Он вызвал к себе самого жестокого и безжалостного из «надежных людей» — Тошевекова; пристально глядя в его темно вспыхнувшие в предчувствии нового дела зеленоватые глаза, коротко рассказал:
— Тут татарва собирается справлять свадьбу. Учительница Кадерматова выходит за шофера Фахриева.
— Ну так что ж, пущай выходит.
— Свадьбы быть не должно!
— ...Откуда я их узнаю?
— Связной Сираев. Ну, что как дурак уставился или не знаешь? Бетонщик. Тот, что с девушками работает! Шакир Сираев, знаешь?
— Знаю, — сказал Тошевеков.
— Ну, раз знаешь, тогда давай... Сираев тебе покажет жениха и невесту. И чтобы чисто, понял?! С богом. — Он размашисто перекрестился, в заключение злобно прошипел: — Только гляди, если вдруг попадетесь, друг друга не продавать! Не то... Всю жизнь будем гнить в большевистской тюрьме.
Высоко-высоко, в бездонной синеве неба, мягко, словно пух лебединый, плывут белые облака. Они купаются в солнечных лучах, прозрачно светятся и кажутся легкими, как кисейные платьица маленьких девчушек.
Таежные леса в глубокой зелени. На луга словно кинут бархатный ковер, разостлан бескрайно; средь пушистого травяного узора блещет и сияет серебро реки; то укрываясь в усыпанных розовым кустах шиповника, то открываясь солнцу, подобно невесте, вышедшей напоказ, струится небыстрая речка Зырянка.
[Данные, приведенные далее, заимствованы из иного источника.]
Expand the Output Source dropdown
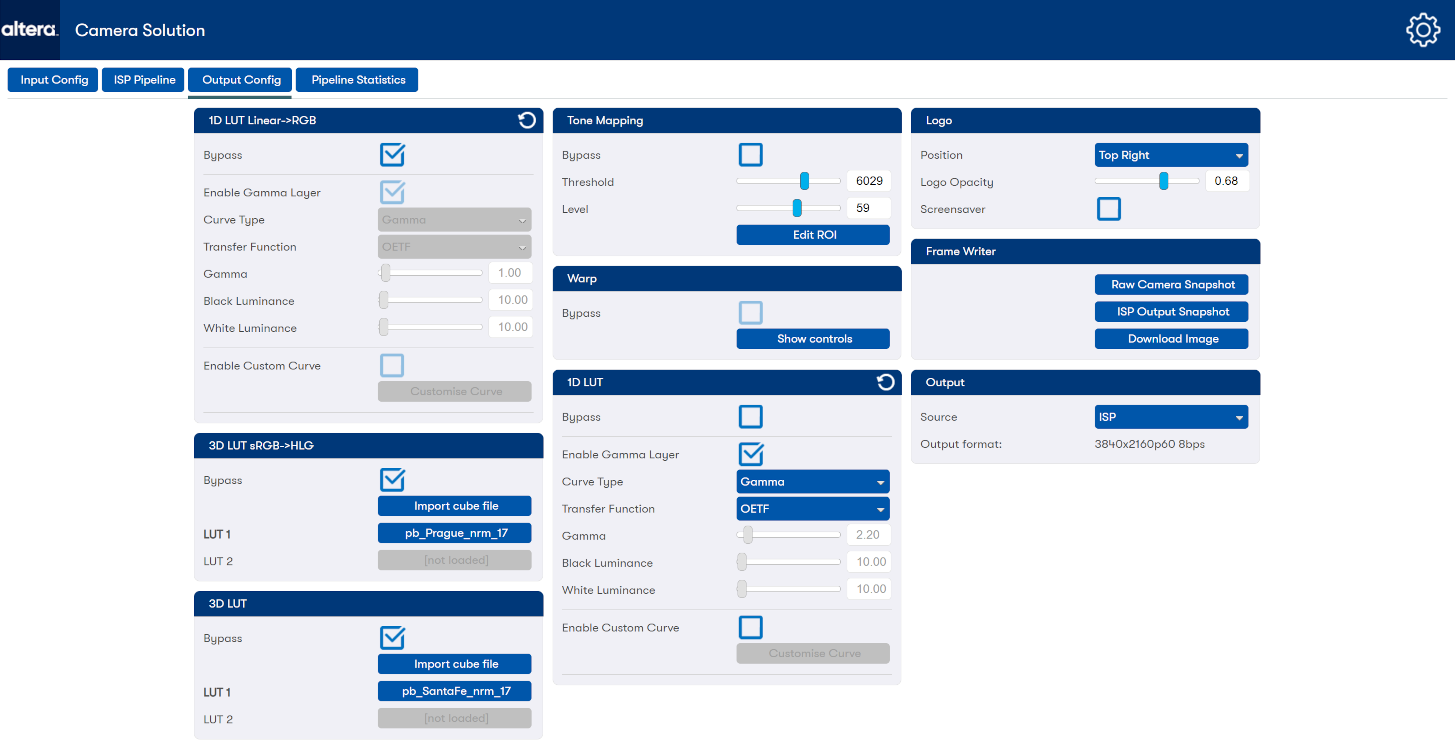The image size is (1455, 740). 1171,417
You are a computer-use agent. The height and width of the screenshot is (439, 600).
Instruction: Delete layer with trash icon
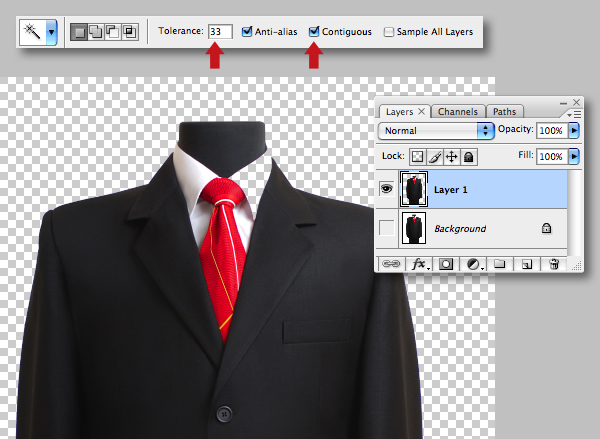pos(554,264)
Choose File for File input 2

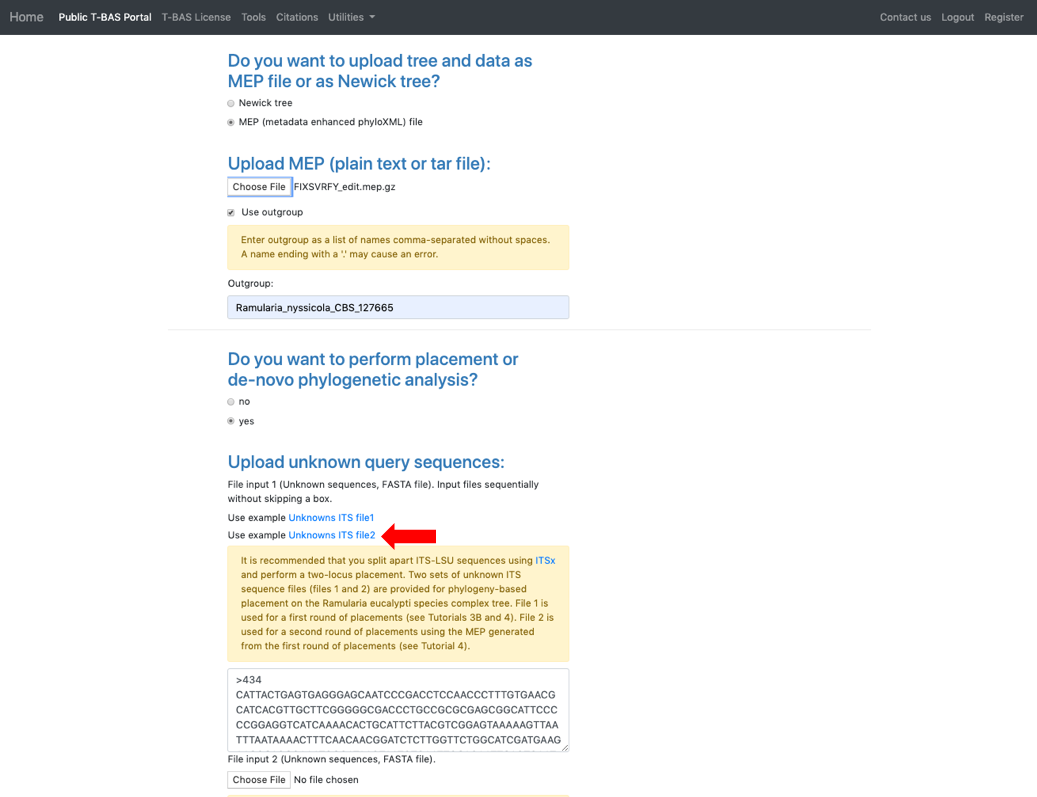(259, 780)
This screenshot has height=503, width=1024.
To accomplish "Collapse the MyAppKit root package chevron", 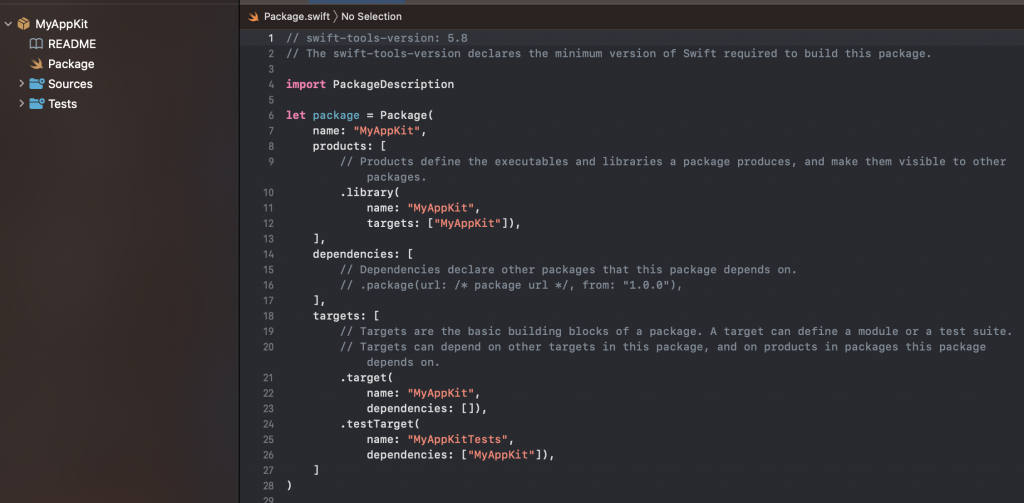I will (8, 24).
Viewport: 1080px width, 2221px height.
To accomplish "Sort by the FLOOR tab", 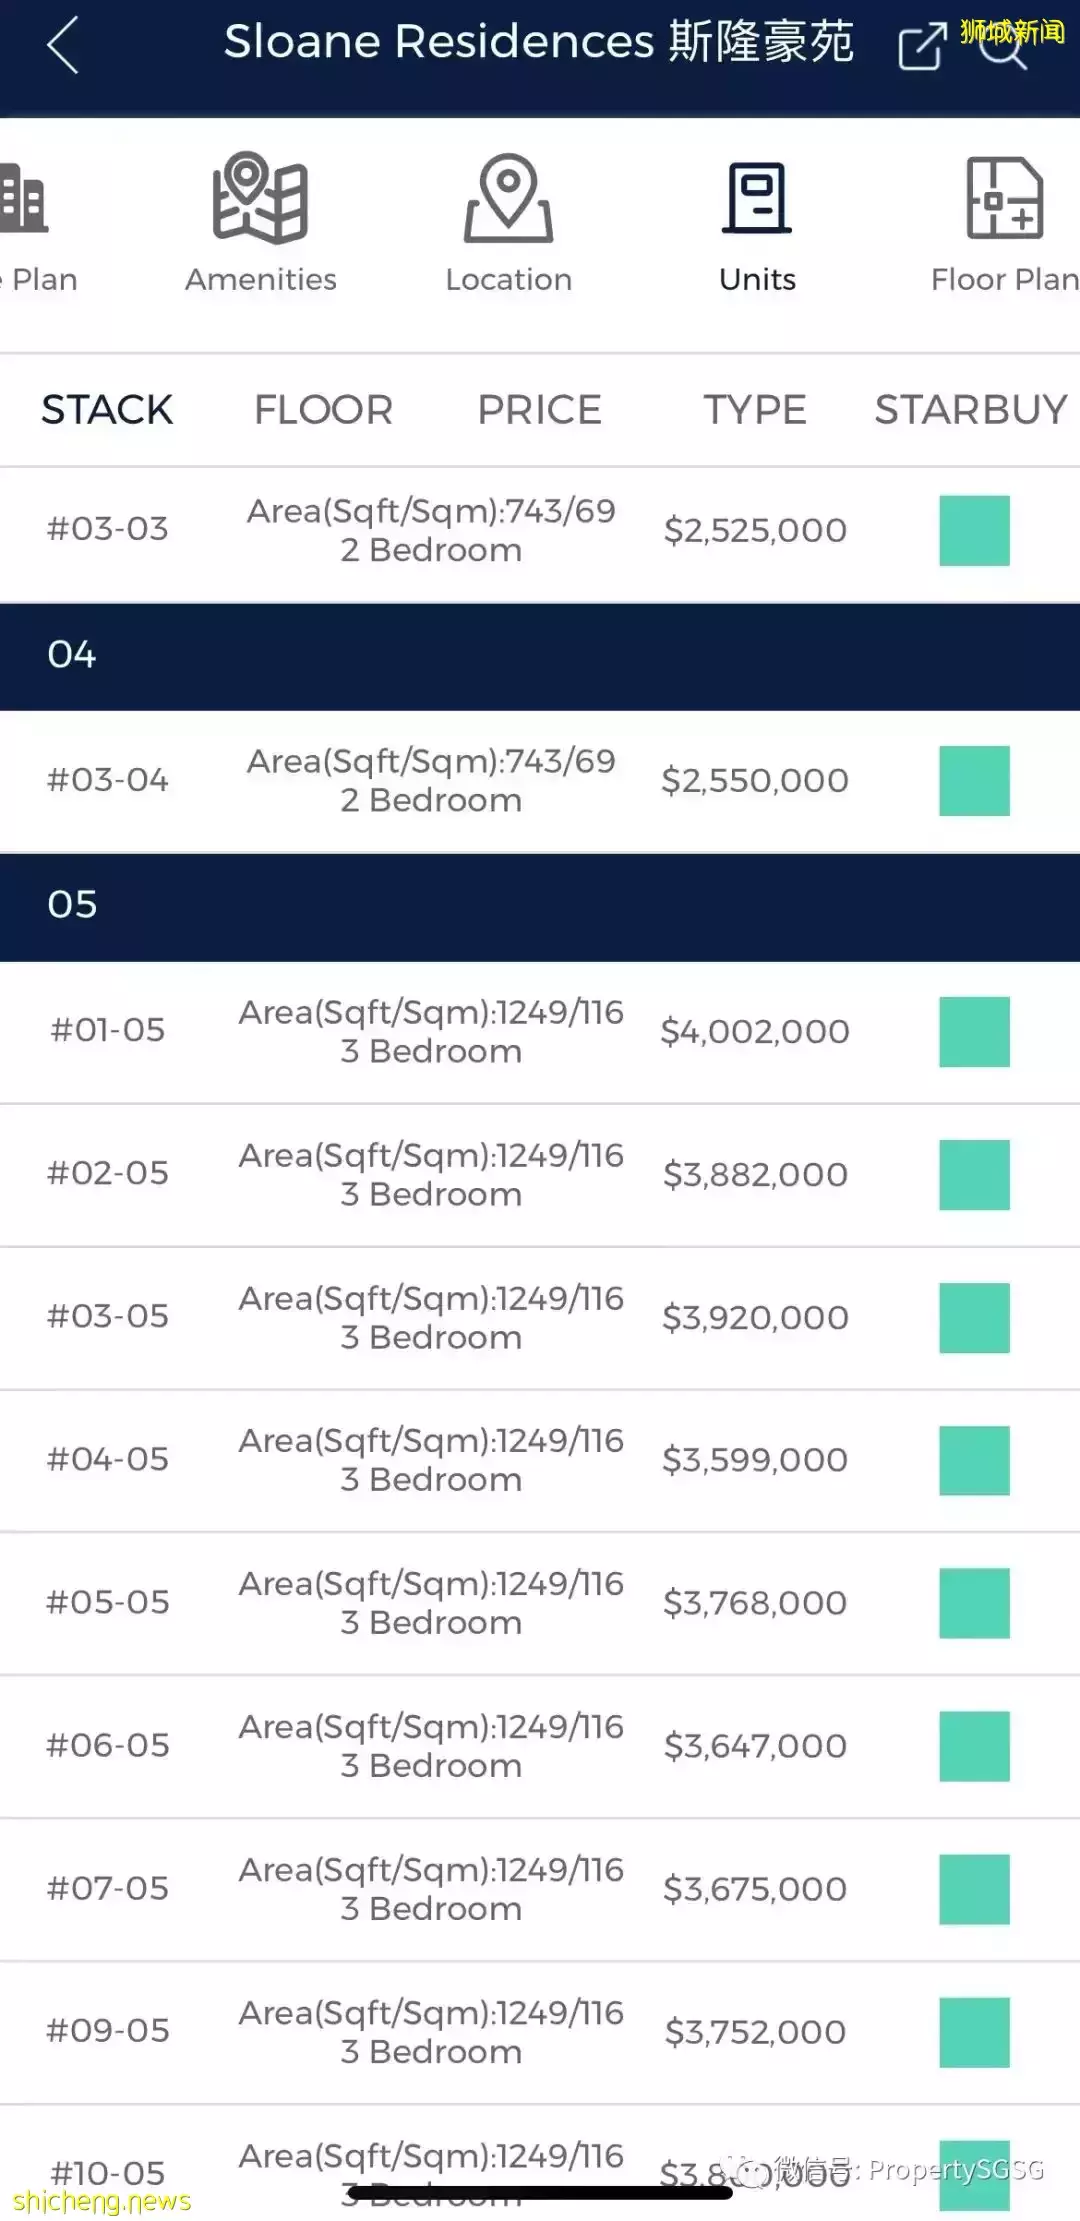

Небывалая картина открылась сегодня реке: такой она еще не видела за версты своего пути, за века жизни своей... На излучину пришли веселые, шумные люди, вбили в мягкую землю брусья, посадили громадную мачту, устремившуюся верхушкой в небо, сдвинув кожаные тюбетейки, совещались, говорили всерьез и шутя...
А вот уж дрожит воздух над речкою от голосов и гулов. Поют, заливаются гармони, плещут на высокой мачте тканые полотенца, на раздолье приречного луга возникает большой майдан — его образуют вставшие широким кругом, собравшиеся здесь люди.
Зульхабира и Нефуш пришли, чуть опоздав к началу. Вышло у Зульхабиры праздничное платье широковатым в поясе, сидит она, ушивает его, исправляет быстро и ловко; то ли от того, что нагнулась, то ли от праздничного настроения лицо у девушки заалелось, горит, словно маковый цвет.
— Ты, Нефуш, на меня не гляди пока, а то я стесняюсь. Воткну вот иголку в палец, придется тебе вместо сабантуя в больницу меня отвезти...
Нефуш и сам разоделся к празднику с иголочки, так и блестит, как самовар, не тускнеет: розовая рубаха из гладкого сатина, черные суконные брюки с карманами, привезенные с пермского «толчка» хромовые желтые сапоги — все это новехонькое; Нефуш чувствует себя неловко и стесненно, однако скидывать обновы не желает ни за что на свете, хочется ему показать себя Зульхабире, чтобы непременно оценила она; а еще хочется ему до смерти поговорить с ней, нашептаться, пусть хоть и глупостей, обняв любимую крепко, пересказать ей переполнявшие душу чувства свои, но Зульхабира — девка озорная, сама себе голова — близко не подпускает, не дает и слово сказать, ушивает праздничное платье.